Currently, there's no way to create or display forwarding rules in the firewalld module.
They're pretty easy to work with (though I'm still wrapping my head around which zone to put the damned things in). In short:
# firewall-cmd --permanent --zone=public --add-forward-port=port=2222:proto=tcp:toport=22:toaddr=192.168.1.100
Which would forward port 2222 on interfaces in the public zone to port 22 on local IP 192.168.1.100.
To get a list of forwarded ports:
# firewall-cmd --zone=public --list-forward-ports
As far as I can tell, there is no way to get a list of all forwarded ports, but we only display the currently selected zone, anyway...so, it'd probably work the same way. Just put it into another table underneath the open ports/services, maybe.
This kind of rule is super useful in Cloudmin systems, as any testing/devel system could be on a private IP and ports could be forwarded relatively easily (I do it all the time on srv1 for testing Virtualmin installs).
Comments
Submitted by JamieCameron on Mon, 06/12/2017 - 21:21 Comment #1
This should be do-able ... I'll look into adding it for the next Webmin release.
Submitted by JamieCameron on Sat, 06/17/2017 - 18:24 Comment #2
This has been implemented for inclusion in the next Webmin release.
Submitted by JamieCameron on Sat, 06/17/2017 - 18:24 Comment #3
I would also love to see the firewalld module developed a little.
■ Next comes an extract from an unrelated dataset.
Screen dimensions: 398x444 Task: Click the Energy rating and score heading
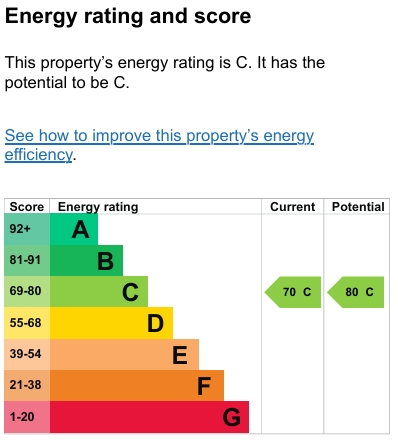pyautogui.click(x=128, y=17)
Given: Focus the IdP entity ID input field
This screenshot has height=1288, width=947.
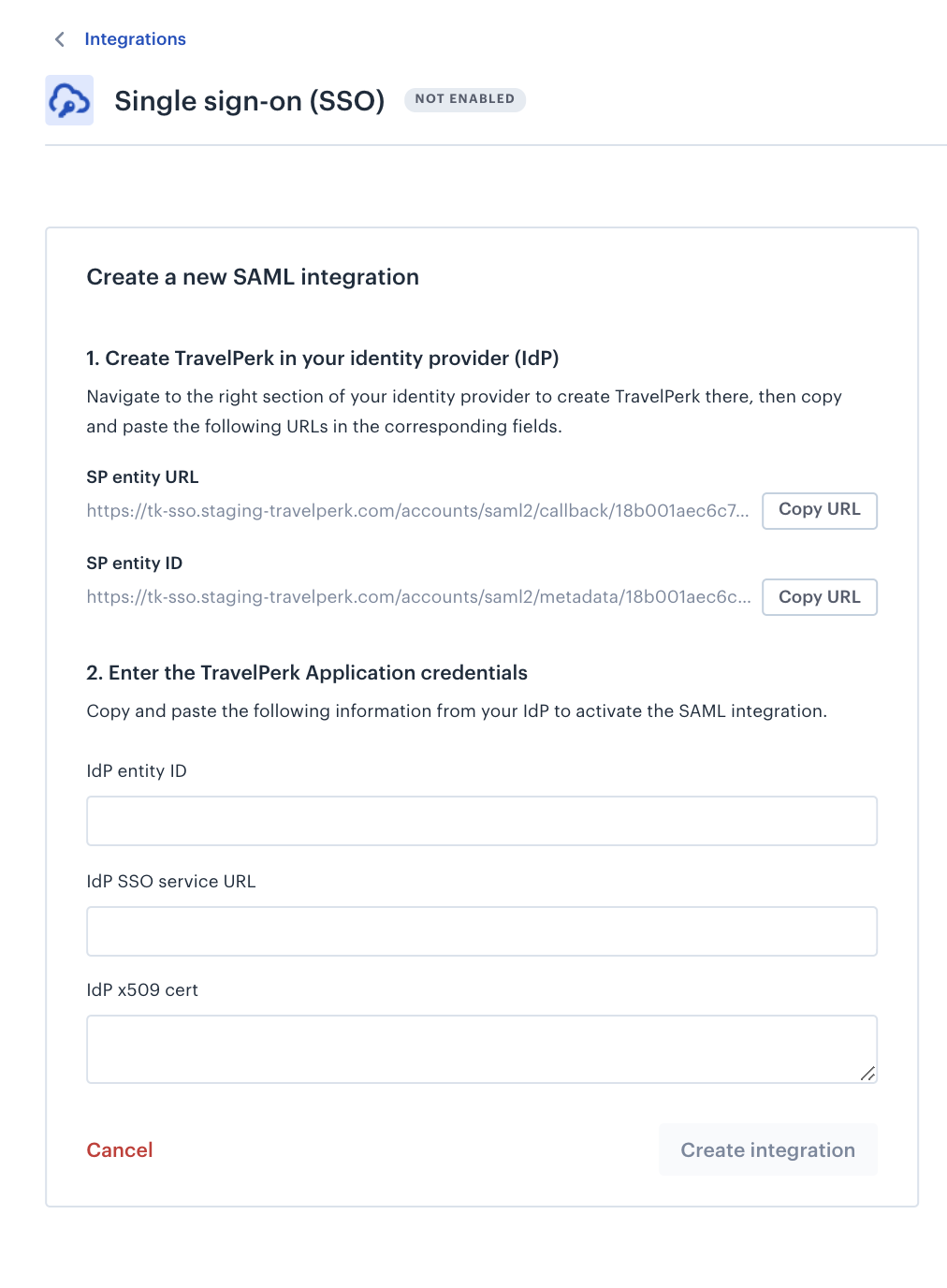Looking at the screenshot, I should click(482, 821).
It isn't nowhere near the iptables one :)
Any chance to have proper rich rules? Those don't even appear if you custom add something.
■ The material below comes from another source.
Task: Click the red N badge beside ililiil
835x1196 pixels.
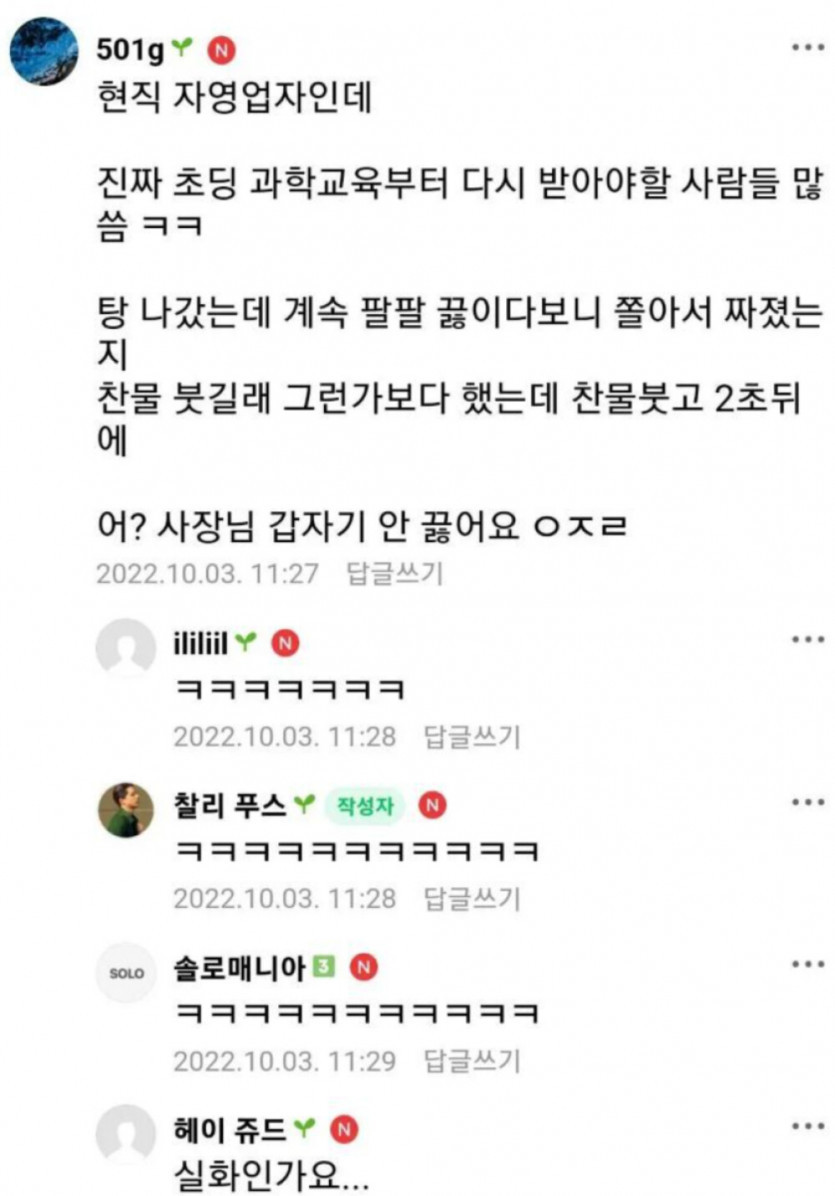Action: click(x=285, y=643)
Submitted by JamieCameron on Mon, 06/26/2017 - 23:14 Comment #5
Maybe ... although I feel that if you want all the power of iptables, you might as well just use the iptables module.
Please consider it as it is the default firewall in CentOS/RHEL as you surely know - when you got the time and (if you) feel like. Firewalld has all, at least the usual features iptables has.
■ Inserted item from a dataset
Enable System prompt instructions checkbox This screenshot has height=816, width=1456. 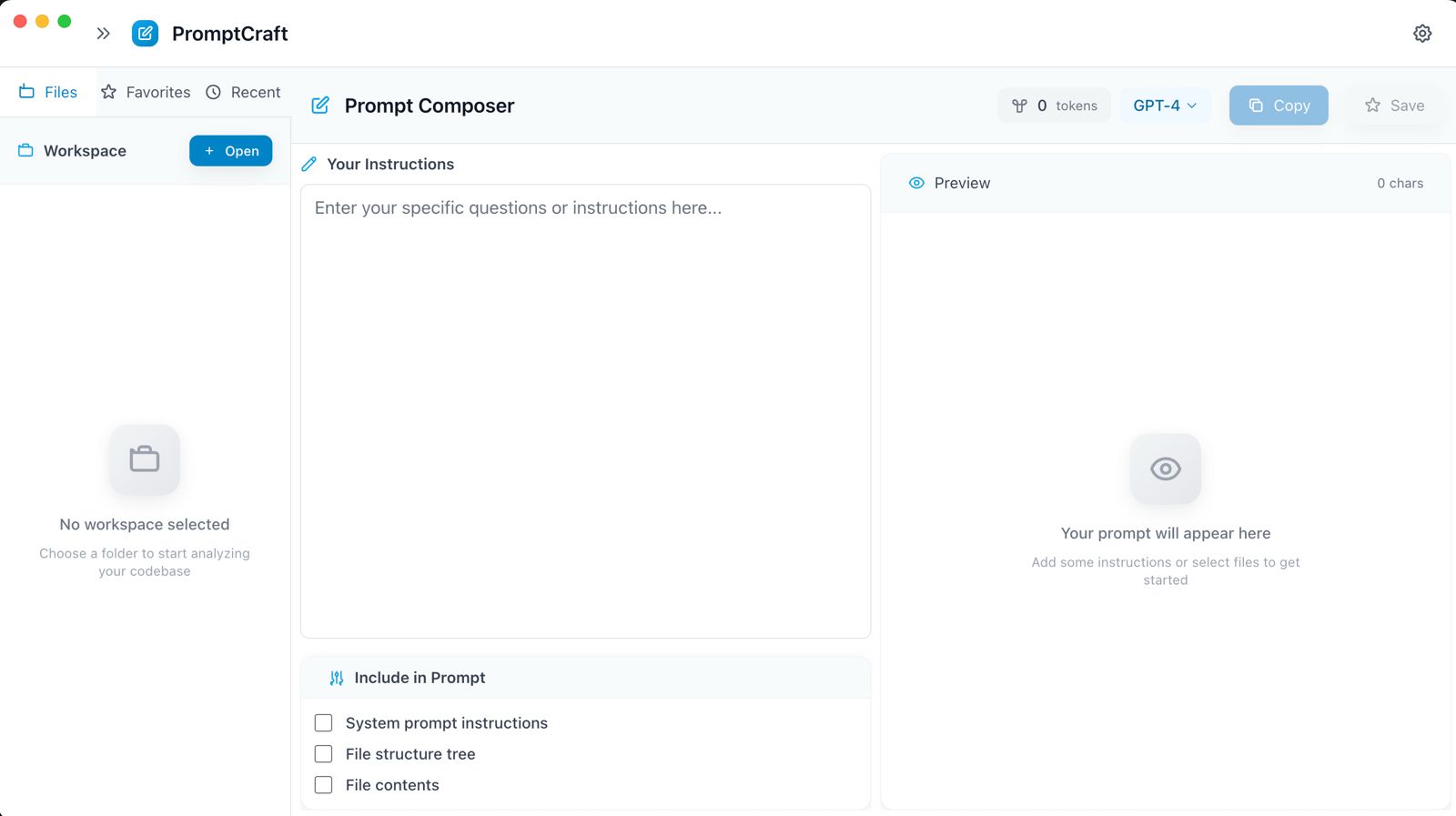tap(323, 723)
Got nothing against iptables, what is there to say, but I for myself am trying to stay with the RHEL trend. Otherwise I should probably go "Devuan" :D Which stands for an ancient curse against the systemd blasphemers, and of course that went just fine for them and the Debian users :D
Submitted by JamieCameron on Tue, 06/27/2017 - 22:58 Comment #7
I think CentOS has the option to switch to iptables as an alternative to firewalld though, right?
Anyway, I do have an entry on my todo list to improve firewalld support, so these features will come eventually.
Submitted by IssueBot on Tue, 07/11/2017 - 23:07 Comment #8
Automatically closed - issue fixed for 2 weeks with no activity.